Thirdly, changes in vegetation composition and dominant plant functional group could affect soil carbon sequestration (De Deyn et al. 2008). The presence of C4 grasses in combination with other species has also been shown to increase soil C accumulation and biomass production in other grasslands (Fornara and Tilman 2008). So, we suggest the increase of C3 plant functional group species, Potentilla anserine, Elymus nutans, Kobresia humilis and decrease of C4 plant functional group species, Cyperaceae spp. and Poaceae spp. also may be a reason why there are higher soil C and N accumulation in fenced meadow soils than grazed meadow soils.

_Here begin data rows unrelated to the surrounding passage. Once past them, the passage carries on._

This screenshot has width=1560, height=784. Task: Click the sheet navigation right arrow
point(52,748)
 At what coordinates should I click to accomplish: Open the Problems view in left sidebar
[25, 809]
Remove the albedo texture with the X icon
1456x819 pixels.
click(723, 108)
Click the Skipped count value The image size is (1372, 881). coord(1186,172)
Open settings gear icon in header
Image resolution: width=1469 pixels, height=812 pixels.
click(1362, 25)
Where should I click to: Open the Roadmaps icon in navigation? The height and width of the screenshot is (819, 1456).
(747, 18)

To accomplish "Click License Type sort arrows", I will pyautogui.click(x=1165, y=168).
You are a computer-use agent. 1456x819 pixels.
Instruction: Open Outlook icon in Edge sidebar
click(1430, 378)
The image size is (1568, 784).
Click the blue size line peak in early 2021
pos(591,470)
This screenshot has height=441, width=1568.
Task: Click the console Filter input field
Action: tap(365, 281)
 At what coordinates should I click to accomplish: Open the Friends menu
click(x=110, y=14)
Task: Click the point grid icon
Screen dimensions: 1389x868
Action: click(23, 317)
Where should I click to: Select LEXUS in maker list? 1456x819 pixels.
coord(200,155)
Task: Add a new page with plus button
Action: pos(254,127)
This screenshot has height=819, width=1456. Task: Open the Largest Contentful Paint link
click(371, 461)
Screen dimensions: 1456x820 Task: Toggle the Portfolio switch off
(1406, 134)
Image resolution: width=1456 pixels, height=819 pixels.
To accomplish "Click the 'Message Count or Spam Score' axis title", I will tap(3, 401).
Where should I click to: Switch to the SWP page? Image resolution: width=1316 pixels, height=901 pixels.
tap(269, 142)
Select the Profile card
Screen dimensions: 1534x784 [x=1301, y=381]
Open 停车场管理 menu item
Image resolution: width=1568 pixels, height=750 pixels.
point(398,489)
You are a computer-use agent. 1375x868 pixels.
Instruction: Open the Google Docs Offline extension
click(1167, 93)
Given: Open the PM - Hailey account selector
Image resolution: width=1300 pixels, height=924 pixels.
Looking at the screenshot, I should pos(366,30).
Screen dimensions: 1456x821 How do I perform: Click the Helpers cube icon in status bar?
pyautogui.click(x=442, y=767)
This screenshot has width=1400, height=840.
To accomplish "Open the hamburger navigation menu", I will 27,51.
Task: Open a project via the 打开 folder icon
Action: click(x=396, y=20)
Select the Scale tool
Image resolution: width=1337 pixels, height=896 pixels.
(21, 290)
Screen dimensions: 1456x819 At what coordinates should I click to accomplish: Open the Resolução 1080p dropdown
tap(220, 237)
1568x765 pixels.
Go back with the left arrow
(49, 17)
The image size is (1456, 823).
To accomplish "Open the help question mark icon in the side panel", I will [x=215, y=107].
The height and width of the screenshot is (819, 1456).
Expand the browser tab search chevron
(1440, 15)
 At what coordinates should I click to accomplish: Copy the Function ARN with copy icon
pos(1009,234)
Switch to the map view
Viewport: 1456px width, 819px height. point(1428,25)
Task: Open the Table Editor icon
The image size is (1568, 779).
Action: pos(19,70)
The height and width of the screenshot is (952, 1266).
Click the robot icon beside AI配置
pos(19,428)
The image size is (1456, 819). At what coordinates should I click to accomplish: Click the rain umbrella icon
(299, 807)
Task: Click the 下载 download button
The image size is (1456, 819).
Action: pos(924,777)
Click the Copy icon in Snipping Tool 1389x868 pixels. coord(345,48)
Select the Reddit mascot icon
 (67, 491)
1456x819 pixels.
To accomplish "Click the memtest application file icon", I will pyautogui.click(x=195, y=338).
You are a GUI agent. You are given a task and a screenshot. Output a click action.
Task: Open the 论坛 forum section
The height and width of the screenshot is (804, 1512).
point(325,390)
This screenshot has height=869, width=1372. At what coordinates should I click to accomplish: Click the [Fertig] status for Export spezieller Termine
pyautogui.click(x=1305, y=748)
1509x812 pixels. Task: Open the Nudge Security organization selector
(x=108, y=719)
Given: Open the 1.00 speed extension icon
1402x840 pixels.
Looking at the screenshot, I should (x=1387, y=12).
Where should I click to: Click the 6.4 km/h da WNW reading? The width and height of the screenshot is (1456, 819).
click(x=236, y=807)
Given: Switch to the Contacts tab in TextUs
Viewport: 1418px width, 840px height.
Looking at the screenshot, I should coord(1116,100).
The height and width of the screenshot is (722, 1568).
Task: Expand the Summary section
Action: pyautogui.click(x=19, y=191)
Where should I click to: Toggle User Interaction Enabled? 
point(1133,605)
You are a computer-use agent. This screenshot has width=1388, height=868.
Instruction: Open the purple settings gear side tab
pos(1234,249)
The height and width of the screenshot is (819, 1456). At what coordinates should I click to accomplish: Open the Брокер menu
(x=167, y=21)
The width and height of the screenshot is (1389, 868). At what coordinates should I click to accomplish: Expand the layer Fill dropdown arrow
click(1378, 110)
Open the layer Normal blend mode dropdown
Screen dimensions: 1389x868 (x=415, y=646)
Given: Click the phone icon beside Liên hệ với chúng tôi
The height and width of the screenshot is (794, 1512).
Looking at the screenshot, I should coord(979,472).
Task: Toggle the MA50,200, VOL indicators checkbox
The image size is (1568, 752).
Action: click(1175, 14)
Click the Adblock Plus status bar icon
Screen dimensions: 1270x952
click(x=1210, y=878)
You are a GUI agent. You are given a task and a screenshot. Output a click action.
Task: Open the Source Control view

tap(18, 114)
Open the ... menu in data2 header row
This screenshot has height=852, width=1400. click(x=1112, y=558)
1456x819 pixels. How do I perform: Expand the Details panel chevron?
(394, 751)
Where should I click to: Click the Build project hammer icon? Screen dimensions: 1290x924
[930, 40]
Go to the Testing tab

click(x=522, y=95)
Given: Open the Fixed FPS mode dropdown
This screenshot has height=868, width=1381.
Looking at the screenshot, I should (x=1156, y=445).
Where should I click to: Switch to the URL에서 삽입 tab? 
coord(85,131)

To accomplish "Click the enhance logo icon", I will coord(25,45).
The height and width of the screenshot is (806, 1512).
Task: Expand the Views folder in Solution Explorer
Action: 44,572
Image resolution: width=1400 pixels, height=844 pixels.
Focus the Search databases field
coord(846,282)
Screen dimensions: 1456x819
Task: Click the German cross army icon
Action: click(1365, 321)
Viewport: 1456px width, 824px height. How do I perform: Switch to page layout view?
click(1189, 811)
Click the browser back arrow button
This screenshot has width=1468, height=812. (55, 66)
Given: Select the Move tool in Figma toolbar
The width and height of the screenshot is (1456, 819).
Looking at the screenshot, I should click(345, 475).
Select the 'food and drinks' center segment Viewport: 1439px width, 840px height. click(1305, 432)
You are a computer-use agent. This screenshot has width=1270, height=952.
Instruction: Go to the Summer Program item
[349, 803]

Grassland carbon management

Grasslands play an important role in the global carbon (C) cycle. Grassland in good condition should be in balance in terms of carbon input and carbon output or in the state where carbon input is greater than carbon output. At least one study has shown that carbon output is greater than carbon input in grazed grassland (Li et al. 2006). Our results indicate that fenced meadow results in higher soil carbon storage than grazed meadow. All these suggest that fencing is an effective restoration measure in that it favors of soil carbon sequestration and storage in this type of grassland.

Conclusions

Soil carbon, nitrogen and water content, soil organic matter and soil microbial biomass carbon and soil organic carbon storage were all increased by fencing meadow communities to prevent grazing. Higher soil organic carbon, soil total nitrogen and soil microbial biomass carbon storage may be attributed to the increase in plant aboveground vegetation and changes in soil physical characteristics after grazing is removed. Therefore, it is apparent from this study that fencing is an effective restoration approach of storage ability for soil carbon and nitrogen stocks in alpine meadow of the Qinghai–Tibetan Plateau. This may be true of other grassland without a long history of grazing. Although the soil sampling replications were sufficient for this alpine swamp meadow in this study, however, additional researches at more sites should be sampled to extend the findings in this study. However, it should be borne in mind that management for carbon may result in reductions in biodiversity, as both may not be maximized under the same management regime.